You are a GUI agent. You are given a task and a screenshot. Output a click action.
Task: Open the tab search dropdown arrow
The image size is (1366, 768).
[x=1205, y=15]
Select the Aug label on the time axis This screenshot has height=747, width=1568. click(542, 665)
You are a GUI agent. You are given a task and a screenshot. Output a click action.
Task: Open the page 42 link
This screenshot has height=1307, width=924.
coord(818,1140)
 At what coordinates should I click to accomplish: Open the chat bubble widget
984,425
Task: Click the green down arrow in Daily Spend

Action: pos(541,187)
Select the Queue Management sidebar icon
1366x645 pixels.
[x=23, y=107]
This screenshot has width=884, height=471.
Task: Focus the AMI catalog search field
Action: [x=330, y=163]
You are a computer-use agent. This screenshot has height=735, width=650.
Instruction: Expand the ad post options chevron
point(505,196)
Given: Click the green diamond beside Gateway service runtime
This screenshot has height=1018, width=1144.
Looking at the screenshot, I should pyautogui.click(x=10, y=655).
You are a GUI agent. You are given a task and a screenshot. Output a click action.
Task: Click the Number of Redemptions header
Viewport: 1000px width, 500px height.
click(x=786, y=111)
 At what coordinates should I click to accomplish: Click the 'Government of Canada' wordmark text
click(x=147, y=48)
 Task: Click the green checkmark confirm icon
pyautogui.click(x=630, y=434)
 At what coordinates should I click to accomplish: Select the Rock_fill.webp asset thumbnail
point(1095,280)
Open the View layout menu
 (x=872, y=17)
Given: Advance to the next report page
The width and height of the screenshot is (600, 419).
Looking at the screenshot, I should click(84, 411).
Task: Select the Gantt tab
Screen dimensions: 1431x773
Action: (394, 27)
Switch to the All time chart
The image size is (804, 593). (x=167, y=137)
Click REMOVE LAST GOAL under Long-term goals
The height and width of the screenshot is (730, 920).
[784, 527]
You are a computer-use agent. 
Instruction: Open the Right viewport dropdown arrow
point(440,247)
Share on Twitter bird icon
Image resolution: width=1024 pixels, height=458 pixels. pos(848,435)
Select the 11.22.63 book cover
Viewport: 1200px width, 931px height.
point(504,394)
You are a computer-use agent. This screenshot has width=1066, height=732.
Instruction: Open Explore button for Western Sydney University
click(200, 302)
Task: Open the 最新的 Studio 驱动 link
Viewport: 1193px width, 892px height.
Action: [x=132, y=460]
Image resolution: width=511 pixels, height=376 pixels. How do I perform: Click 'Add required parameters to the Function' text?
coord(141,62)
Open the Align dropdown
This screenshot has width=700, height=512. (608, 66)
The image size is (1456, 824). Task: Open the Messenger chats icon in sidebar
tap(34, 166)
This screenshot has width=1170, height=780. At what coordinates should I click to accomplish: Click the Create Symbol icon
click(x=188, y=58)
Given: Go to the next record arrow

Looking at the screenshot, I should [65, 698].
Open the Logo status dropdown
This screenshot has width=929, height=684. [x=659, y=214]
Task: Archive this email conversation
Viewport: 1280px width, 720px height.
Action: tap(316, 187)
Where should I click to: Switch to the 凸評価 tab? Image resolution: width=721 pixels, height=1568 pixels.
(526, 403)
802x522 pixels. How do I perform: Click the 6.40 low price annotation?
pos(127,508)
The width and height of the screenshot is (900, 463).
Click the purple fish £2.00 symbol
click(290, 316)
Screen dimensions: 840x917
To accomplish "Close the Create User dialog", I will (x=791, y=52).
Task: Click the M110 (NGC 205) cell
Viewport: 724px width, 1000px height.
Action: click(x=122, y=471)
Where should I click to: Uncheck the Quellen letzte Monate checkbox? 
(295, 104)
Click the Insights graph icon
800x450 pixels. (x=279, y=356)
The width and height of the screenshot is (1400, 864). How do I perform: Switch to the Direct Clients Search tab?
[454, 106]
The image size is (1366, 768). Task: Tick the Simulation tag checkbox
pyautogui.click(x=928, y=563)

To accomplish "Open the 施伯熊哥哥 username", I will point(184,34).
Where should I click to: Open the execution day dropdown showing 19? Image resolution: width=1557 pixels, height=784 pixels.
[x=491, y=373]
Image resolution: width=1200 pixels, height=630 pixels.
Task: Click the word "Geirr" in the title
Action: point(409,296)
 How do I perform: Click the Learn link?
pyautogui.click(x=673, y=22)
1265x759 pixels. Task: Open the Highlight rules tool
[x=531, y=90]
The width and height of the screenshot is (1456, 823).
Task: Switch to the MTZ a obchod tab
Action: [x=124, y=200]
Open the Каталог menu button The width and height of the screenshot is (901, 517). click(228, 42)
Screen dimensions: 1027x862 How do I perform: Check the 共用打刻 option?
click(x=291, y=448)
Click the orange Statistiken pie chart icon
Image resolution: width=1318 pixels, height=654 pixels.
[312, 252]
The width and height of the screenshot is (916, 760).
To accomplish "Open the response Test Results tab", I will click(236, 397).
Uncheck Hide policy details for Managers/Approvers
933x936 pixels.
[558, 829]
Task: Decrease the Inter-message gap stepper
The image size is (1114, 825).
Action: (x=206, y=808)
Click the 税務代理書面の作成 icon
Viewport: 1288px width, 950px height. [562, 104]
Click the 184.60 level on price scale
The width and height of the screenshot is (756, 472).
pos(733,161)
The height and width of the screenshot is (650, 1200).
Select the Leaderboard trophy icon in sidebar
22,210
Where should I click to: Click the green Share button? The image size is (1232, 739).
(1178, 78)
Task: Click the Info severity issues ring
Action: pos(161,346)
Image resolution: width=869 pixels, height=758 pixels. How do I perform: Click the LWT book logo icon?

AIM OF THE TASK: Give back the entire listing with every word intact.

TASK ANSWER:
You are a GUI agent. You are given a task and a screenshot. Output a click action.
Task: Open the tab search dropdown arrow
The image size is (1366, 768).
[x=1205, y=15]
Select the Aug label on the time axis This screenshot has height=747, width=1568. click(542, 665)
You are a GUI agent. You are given a task and a screenshot. Output a click action.
Task: Open the page 42 link
This screenshot has height=1307, width=924.
coord(818,1140)
 At what coordinates should I click to accomplish: Open the chat bubble widget
984,425
Task: Click the green down arrow in Daily Spend

Action: pos(541,187)
Select the Queue Management sidebar icon
1366x645 pixels.
[x=23, y=107]
This screenshot has width=884, height=471.
Task: Focus the AMI catalog search field
Action: [x=330, y=163]
You are a computer-use agent. This screenshot has height=735, width=650.
Instruction: Expand the ad post options chevron
point(505,196)
Given: Click the green diamond beside Gateway service runtime
This screenshot has height=1018, width=1144.
Looking at the screenshot, I should pyautogui.click(x=10, y=655).
You are a GUI agent. You are given a task and a screenshot. Output a click action.
Task: Click the Number of Redemptions header
Viewport: 1000px width, 500px height.
click(x=786, y=111)
 At what coordinates should I click to accomplish: Click the 'Government of Canada' wordmark text
click(x=147, y=48)
 Task: Click the green checkmark confirm icon
pyautogui.click(x=630, y=434)
 At what coordinates should I click to accomplish: Select the Rock_fill.webp asset thumbnail
point(1095,280)
Open the View layout menu
 (x=872, y=17)
Given: Advance to the next report page
The width and height of the screenshot is (600, 419).
Looking at the screenshot, I should click(84, 411).
Task: Select the Gantt tab
Screen dimensions: 1431x773
Action: (394, 27)
Switch to the All time chart
The image size is (804, 593). (x=167, y=137)
Click REMOVE LAST GOAL under Long-term goals
The height and width of the screenshot is (730, 920).
[784, 527]
You are a computer-use agent. 
Instruction: Open the Right viewport dropdown arrow
point(440,247)
Share on Twitter bird icon
Image resolution: width=1024 pixels, height=458 pixels. pos(848,435)
Select the 11.22.63 book cover
Viewport: 1200px width, 931px height.
point(504,394)
You are a computer-use agent. This screenshot has width=1066, height=732.
Instruction: Open Explore button for Western Sydney University
click(200, 302)
Task: Open the 最新的 Studio 驱动 link
Viewport: 1193px width, 892px height.
Action: [x=132, y=460]
Image resolution: width=511 pixels, height=376 pixels. How do I perform: Click 'Add required parameters to the Function' text?
coord(141,62)
Open the Align dropdown
This screenshot has width=700, height=512. (608, 66)
The image size is (1456, 824). Task: Open the Messenger chats icon in sidebar
tap(34, 166)
This screenshot has width=1170, height=780. At what coordinates should I click to accomplish: Click the Create Symbol icon
click(x=188, y=58)
Given: Go to the next record arrow

Looking at the screenshot, I should [65, 698].
Open the Logo status dropdown
This screenshot has width=929, height=684. [x=659, y=214]
Task: Archive this email conversation
Viewport: 1280px width, 720px height.
Action: tap(316, 187)
Where should I click to: Switch to the 凸評価 tab? Image resolution: width=721 pixels, height=1568 pixels.
(526, 403)
802x522 pixels. How do I perform: Click the 6.40 low price annotation?
pos(127,508)
The width and height of the screenshot is (900, 463).
Click the purple fish £2.00 symbol
click(290, 316)
Screen dimensions: 840x917
To accomplish "Close the Create User dialog", I will (x=791, y=52).
Task: Click the M110 (NGC 205) cell
Viewport: 724px width, 1000px height.
Action: click(x=122, y=471)
Where should I click to: Uncheck the Quellen letzte Monate checkbox? 
(295, 104)
Click the Insights graph icon
800x450 pixels. (x=279, y=356)
The width and height of the screenshot is (1400, 864). How do I perform: Switch to the Direct Clients Search tab?
[454, 106]
The image size is (1366, 768). Task: Tick the Simulation tag checkbox
pyautogui.click(x=928, y=563)

To accomplish "Open the 施伯熊哥哥 username", I will point(184,34).
Where should I click to: Open the execution day dropdown showing 19? Image resolution: width=1557 pixels, height=784 pixels.
[x=491, y=373]
Image resolution: width=1200 pixels, height=630 pixels.
Task: Click the word "Geirr" in the title
Action: point(409,296)
 How do I perform: Click the Learn link?
pyautogui.click(x=673, y=22)
1265x759 pixels. Task: Open the Highlight rules tool
[x=531, y=90]
The width and height of the screenshot is (1456, 823).
Task: Switch to the MTZ a obchod tab
Action: [x=124, y=200]
Open the Каталог menu button The width and height of the screenshot is (901, 517). click(228, 42)
Screen dimensions: 1027x862 How do I perform: Check the 共用打刻 option?
click(x=291, y=448)
Click the orange Statistiken pie chart icon
Image resolution: width=1318 pixels, height=654 pixels.
[312, 252]
The width and height of the screenshot is (916, 760).
To accomplish "Open the response Test Results tab", I will click(236, 397).
Uncheck Hide policy details for Managers/Approvers
933x936 pixels.
[558, 829]
Task: Decrease the Inter-message gap stepper
The image size is (1114, 825).
Action: (x=206, y=808)
Click the 税務代理書面の作成 icon
Viewport: 1288px width, 950px height. [562, 104]
Click the 184.60 level on price scale
The width and height of the screenshot is (756, 472).
pos(733,161)
The height and width of the screenshot is (650, 1200).
Select the Leaderboard trophy icon in sidebar
22,210
Where should I click to: Click the green Share button? The image size is (1232, 739).
(1178, 78)
Task: Click the Info severity issues ring
Action: pos(161,346)
Image resolution: width=869 pixels, height=758 pixels. How do I perform: Click the LWT book logo icon?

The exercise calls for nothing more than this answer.